Tag Archives: motion capture

Avatar

No, not that Avatar...

That's more like it.

I had thought, since you can draw pretty much anything given enough CGI these days, that special effects wouldn’t impress me anymore.  After spending two hours and forty minutes with my jaw hanging open, I stand corrected.  Amazing aerial battles, emotionally convincing mocap, and 3D that works.  And the plot is fairly decent for an action/adventure movie.  It’s got slightly more to it than Indiana Jones, more on a par with The Matrix.

Some other notes:

  • Surprisingly fair portrayal of the scientist characters.  Nobody broke out into maniacal laughter once.
  • Dr.
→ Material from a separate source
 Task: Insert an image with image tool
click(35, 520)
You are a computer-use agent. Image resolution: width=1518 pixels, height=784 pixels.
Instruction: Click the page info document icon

Grace (the Sigourney Weaver lady) mentions that she would like to take some samples when she visits the Tree of Souls.  I would like to say that that’s a stereotype.  But if I were in her place, I would have been thinking it pretty hard.
  • The pipettes in the labs are exact replicas of pipettes found in early twenty-first century biology labs.  Who’d have thought it?  Eppendorf must have reached design perfection around 2009 and never changed their products since.
  • Plausible space travel.  The P.A. system informs Jake Sully that he’s been in hibernation for five years.  Factor in the fact that that’s five years from the ship’s point of view, not Earth’s, and you don’t even need to invoke FTL to get to some of the nearby stars.
  • Humanlike aliens: not so plausible.  But they had a good artistic reason to do it – the audience is human, and we need to be able to empathize with them.  I left with the impression that the Na’vi were an ethnicity, not a species.
  • Jake falls in love with the chieftain’s daughter.  Didn’t see that one coming.
  • Colonel Miles Quaritch says something to the extent that “Our only chance at security is a pre-emptive strike.  We must fight terror with terror.”  And the disclaimer says that “All connections to real persons or events is purely coincidental.”  Really, now?
  • Alien invasion movies reflect the zeitgeist of the times.  Perhaps we’re feeling  a bit guilty about environmental destruction?
  • The Avatar system brings up some very interesting questions about the nature of the human soul.  The scriptwriters chose not to go there, but they so could have.